In current 5G and future 6G systems, the use of millimetre Wave (mmWave) frequencies is one of the key technology drivers towards achieving enhanced Mobile Broadband services (eMBB) [5,6]. In mmWave, the use of beamforming techniques with highly directional beams is mandatory to increase the gain of the communication link between Transmitter (Tx) and Receiver (Rx). This is achieved in practice by using massive MIMO systems, with several tens or hundreds of antenna elements. One of the drawbacks of massive MIMO communications is that they often require more complex signal processing techniques, that could benefit from efficient implementations. In this work, we focus on the channel estimation stage of a massive MIMO system. Recently, a Transformed Spatial Domain Channel Estimation method (TSDCE) for analog mmWave MIMO systems has been proposed in Ref. [7], which has been shown to outperform other approaches based, for instance, on orthogonal matching pursuit (OMP) [8] or Discrete Fourier Transform (DFT) processing [9]. The core operations of the method are mainly based on the Fast Fourier Transform (FFT) and Singular Value Decomposition (SVD), which are suitable for parallel processing. Although reference [7] shows that TSDCE’s complexity is below well-known channel estimation schemes, it could still benefit from a parallel implementation of its main blocks.

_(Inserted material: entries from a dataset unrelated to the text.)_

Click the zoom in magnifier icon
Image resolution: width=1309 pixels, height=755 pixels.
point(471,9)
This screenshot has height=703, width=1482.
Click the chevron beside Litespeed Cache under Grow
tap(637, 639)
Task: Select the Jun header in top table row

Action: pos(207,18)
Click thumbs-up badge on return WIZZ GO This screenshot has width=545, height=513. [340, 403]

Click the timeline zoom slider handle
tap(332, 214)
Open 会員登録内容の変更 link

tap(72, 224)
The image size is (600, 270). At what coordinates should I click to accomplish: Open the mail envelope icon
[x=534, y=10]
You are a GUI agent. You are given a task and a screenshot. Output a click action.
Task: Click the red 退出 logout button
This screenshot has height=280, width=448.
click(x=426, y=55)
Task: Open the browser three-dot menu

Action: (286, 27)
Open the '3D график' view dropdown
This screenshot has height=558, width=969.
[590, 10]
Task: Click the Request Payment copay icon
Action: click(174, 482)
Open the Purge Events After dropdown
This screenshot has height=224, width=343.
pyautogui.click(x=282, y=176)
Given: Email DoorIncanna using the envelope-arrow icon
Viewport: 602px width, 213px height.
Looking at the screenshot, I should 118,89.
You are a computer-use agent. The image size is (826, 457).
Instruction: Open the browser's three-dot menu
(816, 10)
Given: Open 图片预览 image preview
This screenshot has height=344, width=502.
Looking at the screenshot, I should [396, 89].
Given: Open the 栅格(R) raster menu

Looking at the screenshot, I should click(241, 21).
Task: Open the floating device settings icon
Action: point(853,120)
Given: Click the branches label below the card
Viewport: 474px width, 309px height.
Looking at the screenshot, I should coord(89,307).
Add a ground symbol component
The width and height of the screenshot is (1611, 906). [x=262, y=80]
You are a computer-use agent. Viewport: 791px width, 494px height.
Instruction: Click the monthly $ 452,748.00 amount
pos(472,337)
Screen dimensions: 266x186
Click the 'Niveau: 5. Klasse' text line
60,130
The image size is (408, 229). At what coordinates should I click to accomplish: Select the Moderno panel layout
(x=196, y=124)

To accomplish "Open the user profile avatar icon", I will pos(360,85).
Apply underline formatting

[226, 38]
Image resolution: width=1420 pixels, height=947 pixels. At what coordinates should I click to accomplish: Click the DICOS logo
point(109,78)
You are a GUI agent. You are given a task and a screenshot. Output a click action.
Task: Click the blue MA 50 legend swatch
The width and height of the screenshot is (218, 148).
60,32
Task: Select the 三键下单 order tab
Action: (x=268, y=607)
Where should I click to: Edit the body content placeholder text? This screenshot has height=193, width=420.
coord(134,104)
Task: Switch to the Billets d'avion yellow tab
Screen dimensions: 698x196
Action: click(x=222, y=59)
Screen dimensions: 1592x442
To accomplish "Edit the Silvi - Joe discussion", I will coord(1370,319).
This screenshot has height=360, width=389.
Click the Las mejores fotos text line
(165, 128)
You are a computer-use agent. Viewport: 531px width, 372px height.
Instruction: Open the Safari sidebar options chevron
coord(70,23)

A first approach to efficiently implement the TSDCE method was carried out by the authors in Ref. [10], through exploring the parallelism of the quad-core ARM Cortex-A53 processor contained in the embedded Xilinx Zynq UltraScale+ EG Heterogeneous MPSoC system [11]. Results of such multicore implementation allowed to identify some constraints and bottlenecks in the implementation. For instance, the multicore implementations of the block based on FFT were in some cases less efficient than the sequential implementation, suggesting that a GPU-based implementation could be better suited for such block. Furthermore, cellular base stations could in practice accommodate non-embedded devices with larger general purpose GPUs, which could run channel estimation methods such as the TSDCE.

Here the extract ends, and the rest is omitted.